(Task data Opens)
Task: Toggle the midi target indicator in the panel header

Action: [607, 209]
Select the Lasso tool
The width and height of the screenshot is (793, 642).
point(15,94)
(Task data Closes)
All of the records are to be reproduced exactly as they were given.

Task: Toggle the midi target indicator in the panel header

Action: [607, 209]
Select the Lasso tool
The width and height of the screenshot is (793, 642).
point(15,94)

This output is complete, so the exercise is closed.